Incident Driven Learning

2 minute read

I recently had an interesting chat with some friends about our experiences in the industry and some of the fun work we’ve been doing.

One topic that caught my attention was the costly mistakes we’ve made in the past that negatively impacted the systems we were responsible for and could have cost us our jobs on a bad day. For instance, one friend shared how a fintech company almost went bankrupt due to an introduced bug, and another mentioned how a mobile app crash affected a certain percentage of customers. I remember almost losing clients’ data due to a data hack earlier in my career (premium tears).

One attribute we all shared in common was how we learned from those experiences, which became the foundation for much of the knowledge we’ve acquired. We were fortunate to work in environments that approach mistakes in a blameless manner.

I can still recall the fear and panic during my probation when I took a Tier 2 system offline for a few minutes; it wasn’t funny. Thankfully, I had a senior colleague who calmly took on the responsibility of resolving the issue, making me feel calm throughout the process.

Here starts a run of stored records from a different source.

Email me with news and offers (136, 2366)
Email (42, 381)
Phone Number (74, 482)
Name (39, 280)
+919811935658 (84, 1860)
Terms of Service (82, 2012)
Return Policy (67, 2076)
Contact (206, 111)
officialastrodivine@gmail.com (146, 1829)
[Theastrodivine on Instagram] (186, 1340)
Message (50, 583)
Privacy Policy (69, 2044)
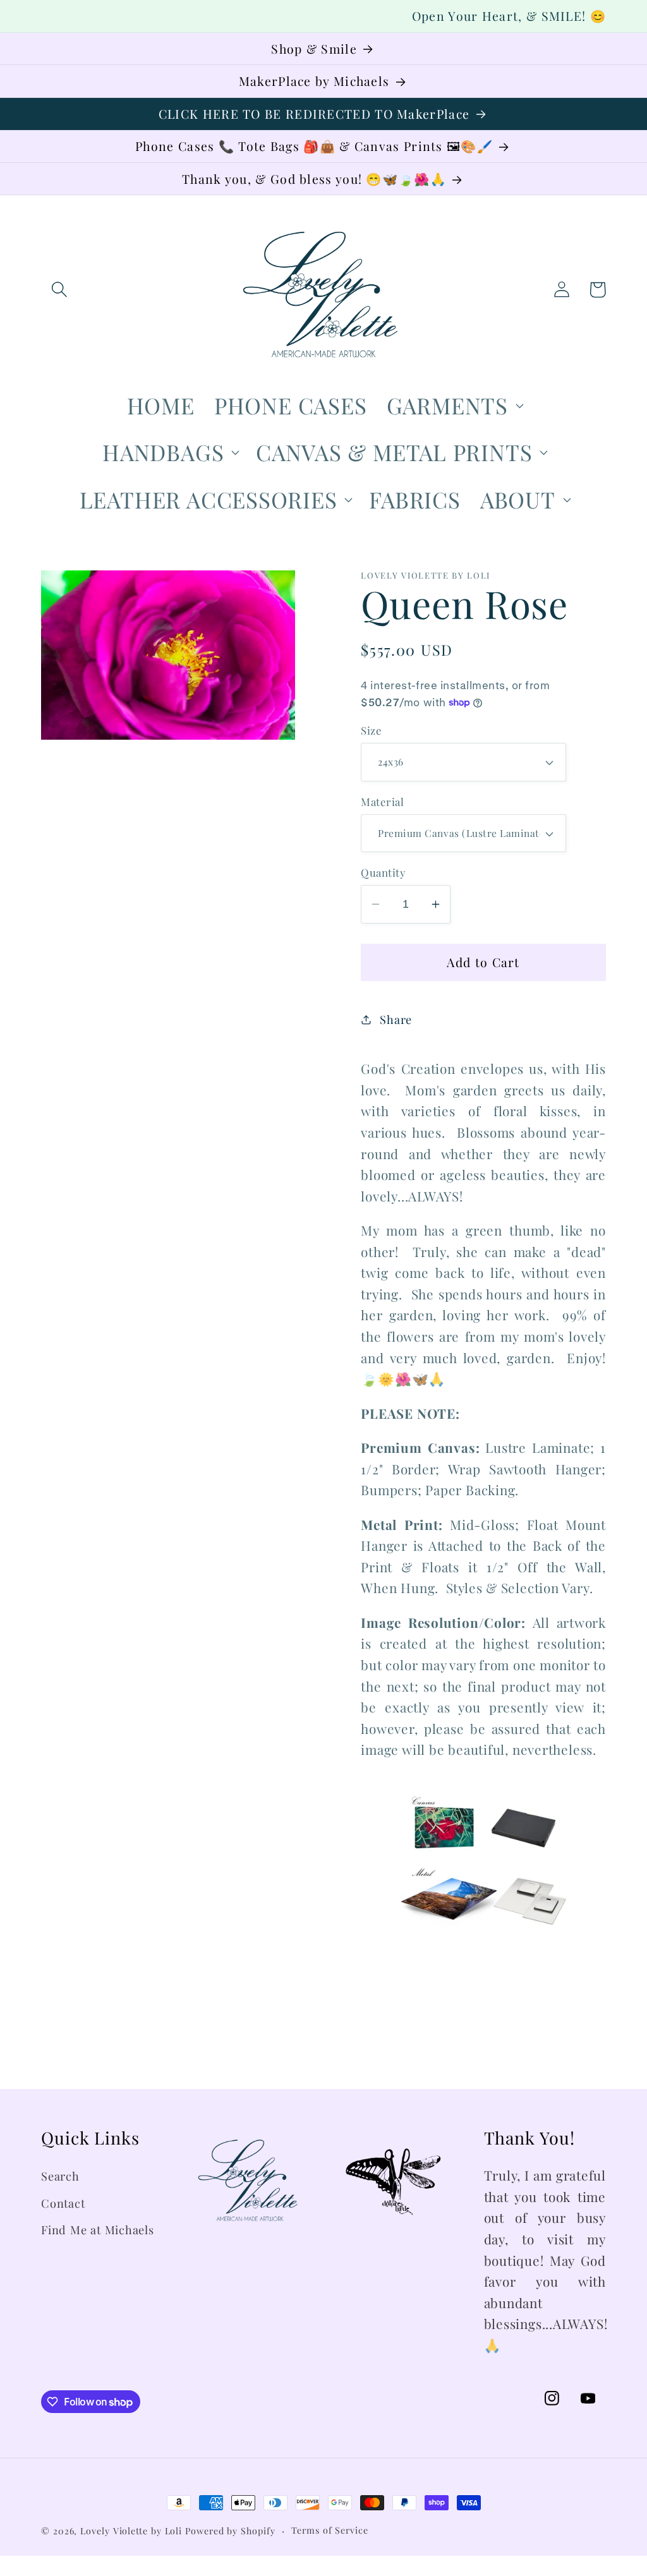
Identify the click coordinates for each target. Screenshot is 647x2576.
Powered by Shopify (230, 2531)
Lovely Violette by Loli (131, 2531)
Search (60, 2176)
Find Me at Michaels (97, 2229)
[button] (59, 290)
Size (371, 730)
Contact (63, 2203)
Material (382, 802)
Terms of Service (329, 2530)
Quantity (383, 872)
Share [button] (396, 1019)
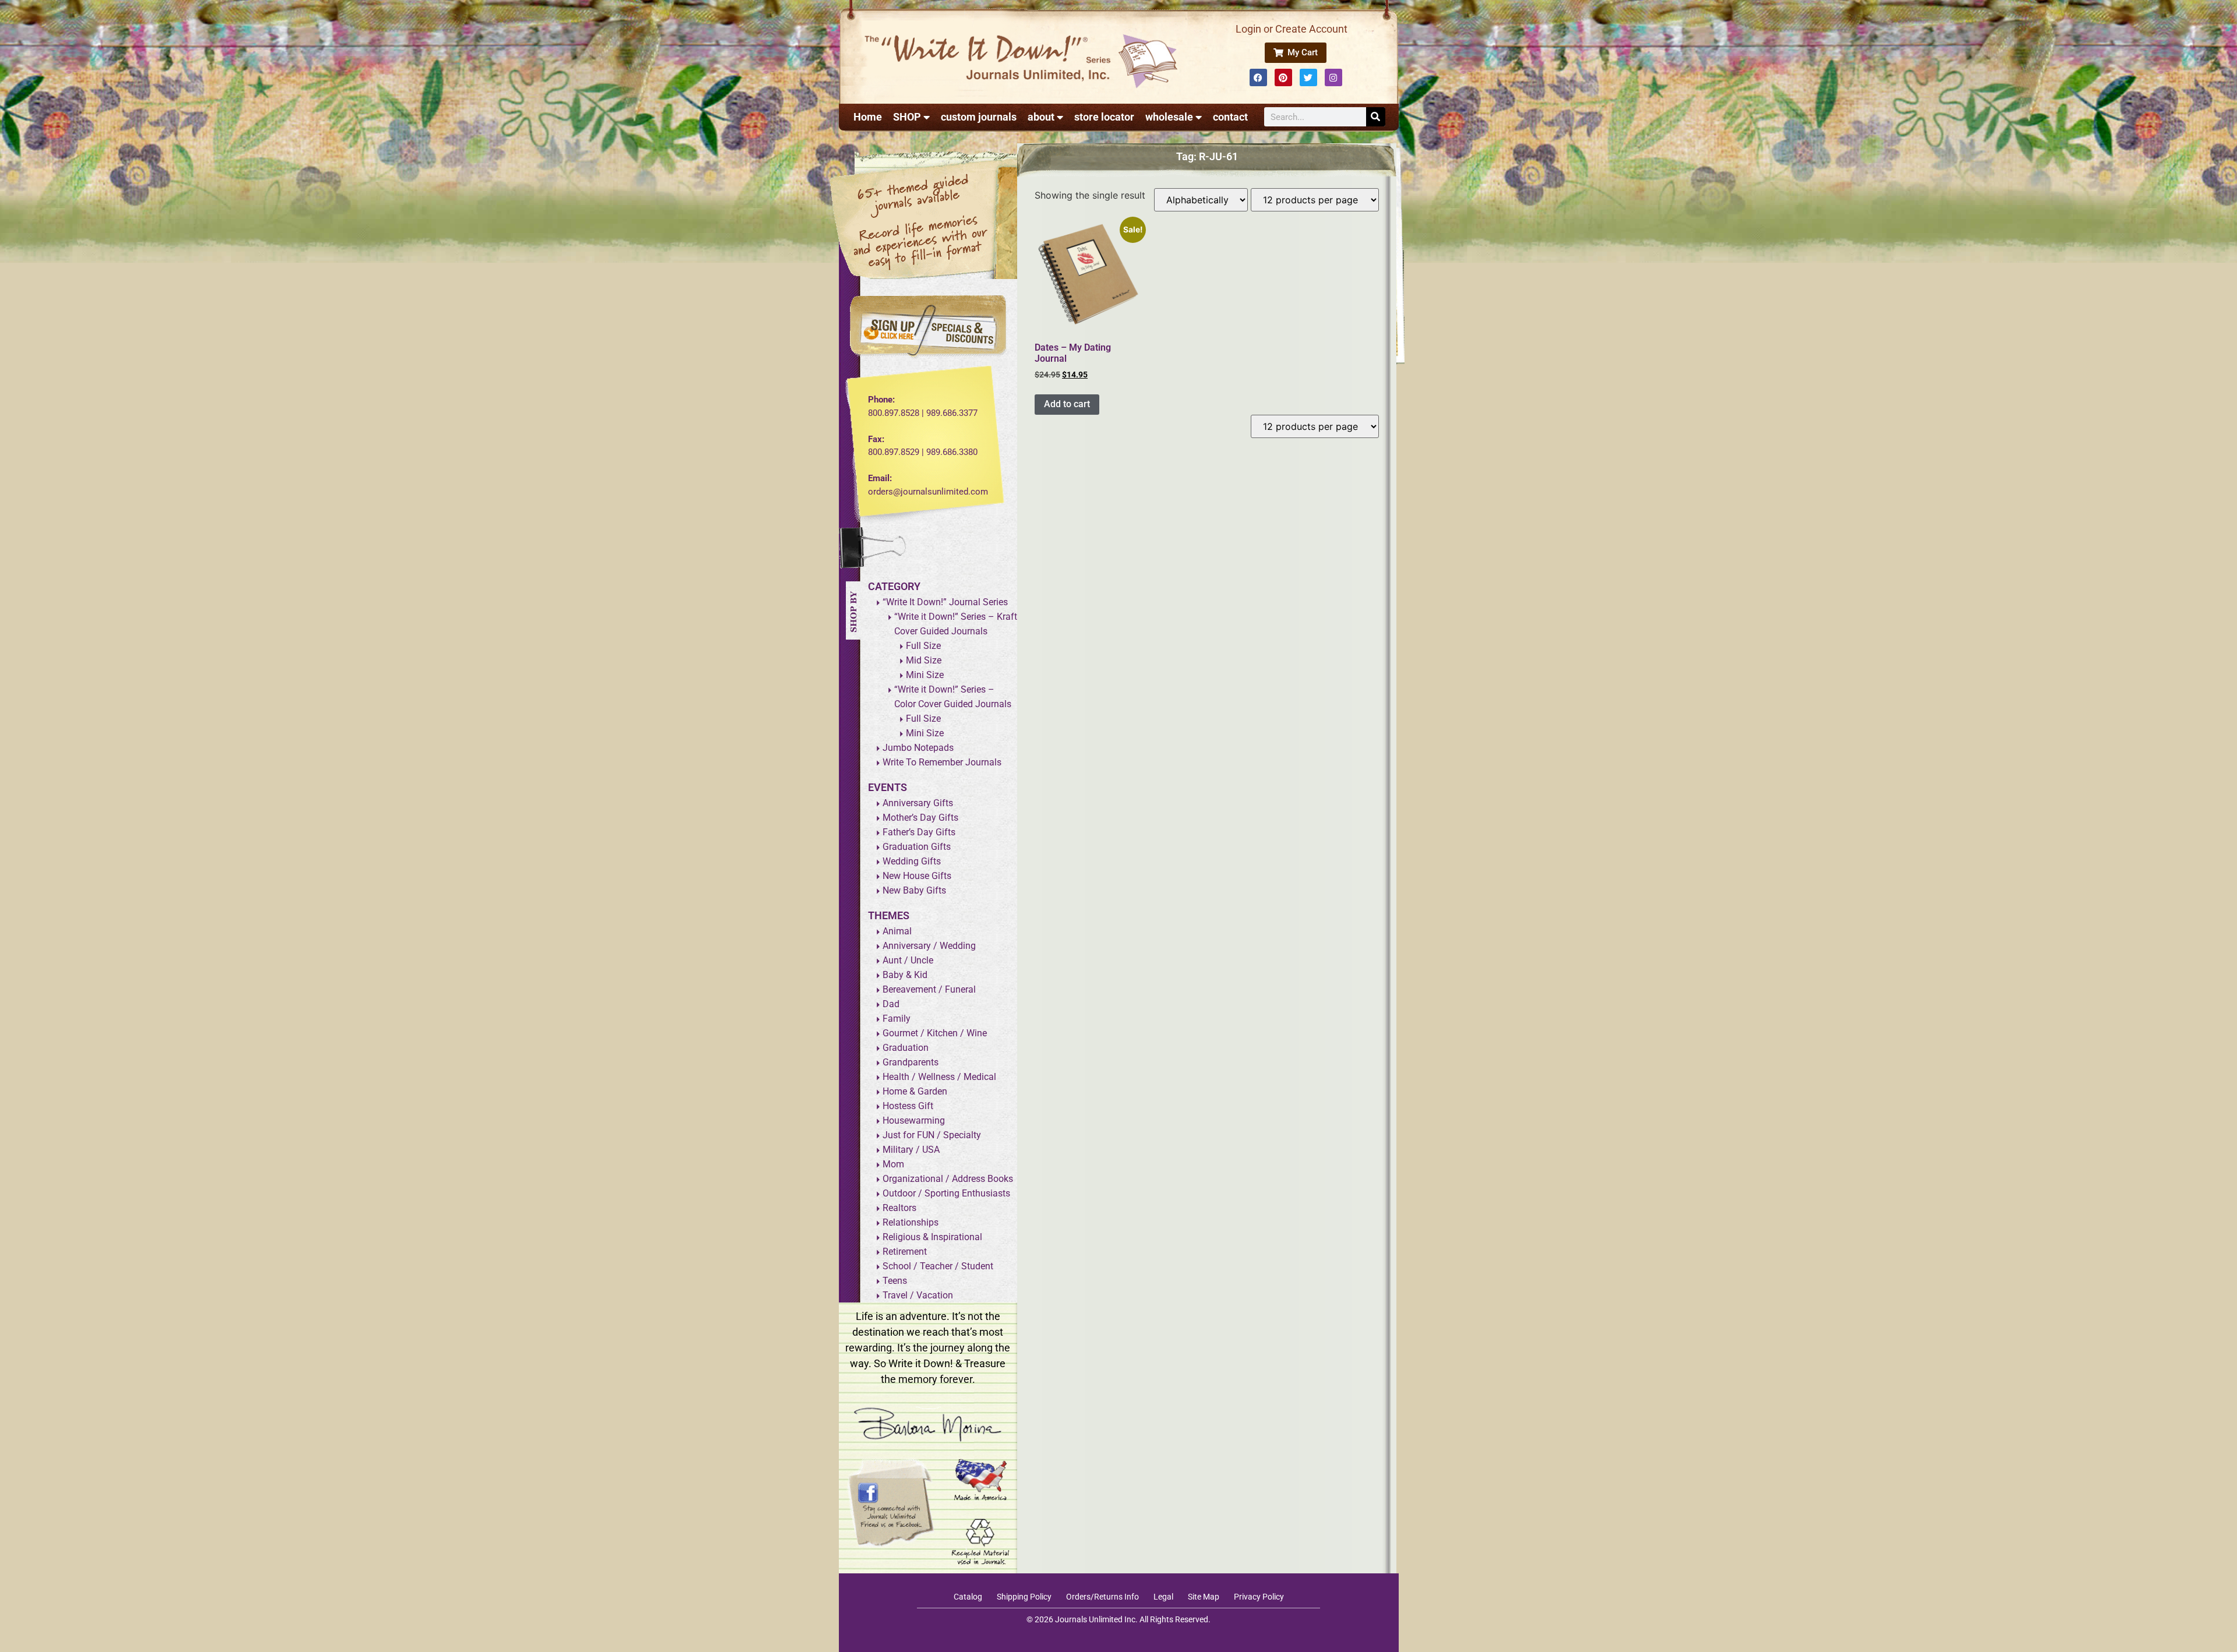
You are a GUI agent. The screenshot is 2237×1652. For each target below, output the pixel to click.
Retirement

In recent times, I’ve been “privileged” to be partly responsible for incidents, learning how not to break things or, better yet, how to build systems that seldom fail. The most empathic engineers I’ve met are those with several such experiences. No wonder they are approachable and eager to help—understanding how even the best of us make mistakes, regardless of tenure or rank.

In summary, embrace and learn from your mistakes. Look forward to them as badges of honor for the trade. Not everyone is privileged to break a production system (haha).

PS: Which of these scenarios is easier to accomplish? (a) Avoid breaking a system, or (b) Avoid building a system that breaks.